- **Set problem**
Reproduce word for word the part of the article on Richard Cordray's nomination between "Since his nomination" and "accountability to Congress.", inclusive.

- **Excerpt provided**

[start]

When asked about the “Occupy Wall Street” movement in October, Massachusetts Senate candidate Elizabeth Warren praised it to the hilt. “I created much of the intellectual foundation for what they do,” she told the Daily Beast. Yet when pressed in November on the OWS adherents’ increasingly violent tactics, she told a Boston TV interviewer: “Everybody has to follow the law. There’s no exception on that.”
But Warren’s apparent disavowal of the tactics of OWS and like-minded community organizers may not be shared by Richard Cordray, President Obama’s nominee to head the Consumer Financial Protection Bureau that Warren designed. Cordray has long supported ESOP, formerly known as the East Side Organizing Project, an Ohio housing advocacy group that has distinguished itself by storming into banks and launching plastic “shark attacks” on the lawns of private homes. ESOP’s leaders brag about what they call their “organized hits” on banks and other targets, which have included the home of the late Congressman and Housing and Urban Development Secretary Jack Kemp.
As Ohio treasurer and attorney general, Cordray lobbied for state and federal funding for ESOP and publicly praised funders of the group as “the real heroes.” And in a highly unusual move for a nominee awaiting confirmation, Cordray returned to Ohio in October to be the keynote speaker at the group’s gala dinner.
Since his nomination in July to head the bureau created by the Dodd-Frank financial “reform” law, Republicans have held fast against confirmation. But largely, they haven’t made Cordray’s state record an issue. They have focused instead on structural defects in the agency’s design, such as the massive new powers the bureau will have to ban financial products it deems “abusive” and its lack of accountability to Congress.
These criticisms are valid, but they may not be enough to hold Senate Republicans together without criticism of the nominee’s merits. Just before Thanksgiving, Scott Brown (R-Mass.), facing a tough reelection challenge from Warren, became the first GOPer to commit to voting for Cordray. The Democrat-controlled Senate plans to hold a vote on his confirmation this week, possibly as early as Tuesday. Human Events‘ Neil McCabe reports that in addition to Maine Sens. Susan Collins and Olympia Snowe, other GOP targets for Cordray supporters include Alaska’s Lisa Murkowski, Tennessee’s Bob Corker, and Cordray’s home state Senator Rob Portman of Ohio (though Portman seemed to reaffirm his opposition in a statement to Human Events last week).
But Cordray’s support of ESOP needs further scrutiny, particularly since as head of the bureau, he will have the power to help funnel federal support to ESOP and like-minded community organizers with virtually no oversight by Congress. And a report by Bloomberg News suggests that Cordray specifically blessed ESOP’s “organized hits” on banks and homes.
As reported by Bloomberg upon Cordray’s nomination in July, “Mark Seifert recalls being impressed when Richard Cordray, then the Ohio state treasurer, walked into the offices of his Cleveland activist group one day in August 2007.” Seifert recalled warning Cordray: “We are not necessarily safe for the powers-that-be to hang around with. We do direct action. We throw plastic sharks at bankers.”

[end]

- **Supplied information**
[start]

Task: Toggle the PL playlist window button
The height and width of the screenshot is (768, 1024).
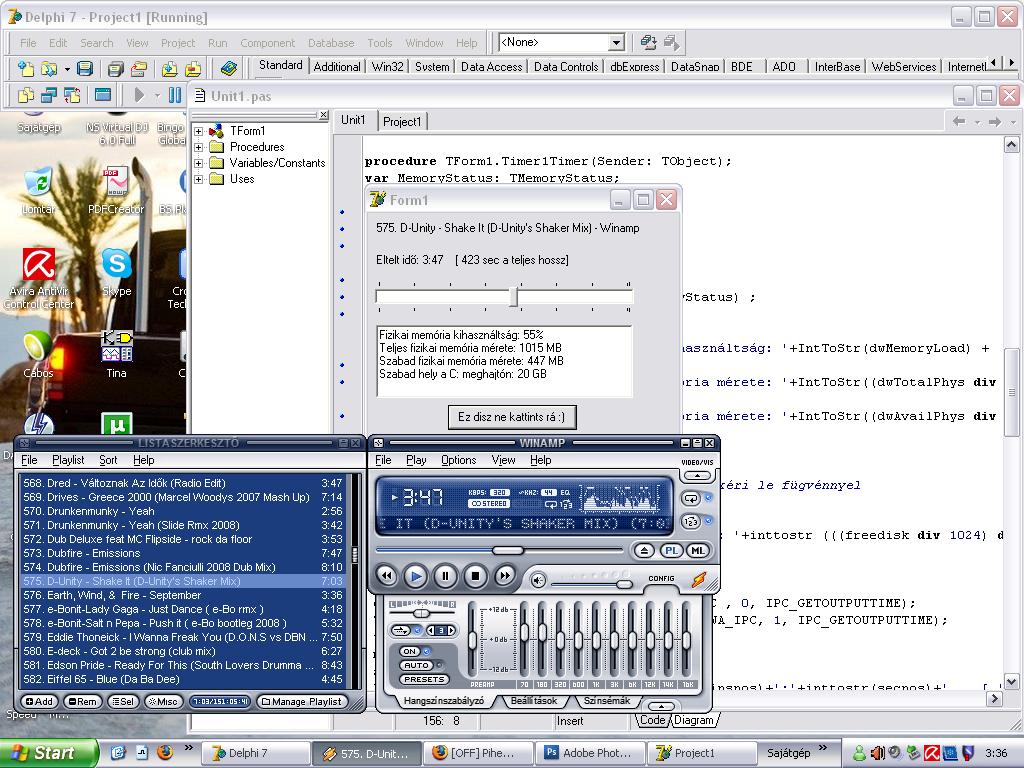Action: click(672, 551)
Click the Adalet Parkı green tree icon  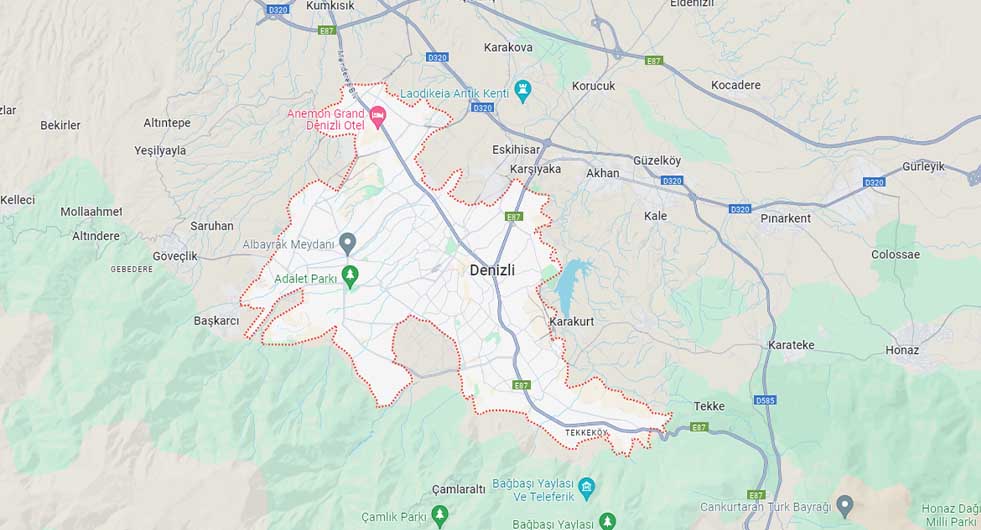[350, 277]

[end]

- **Correct response**
Since his nomination in July to head the bureau created by the Dodd-Frank financial “reform” law, Republicans have held fast against confirmation. But largely, they haven’t made Cordray’s state record an issue. They have focused instead on structural defects in the agency’s design, such as the massive new powers the bureau will have to ban financial products it deems “abusive” and its lack of accountability to Congress.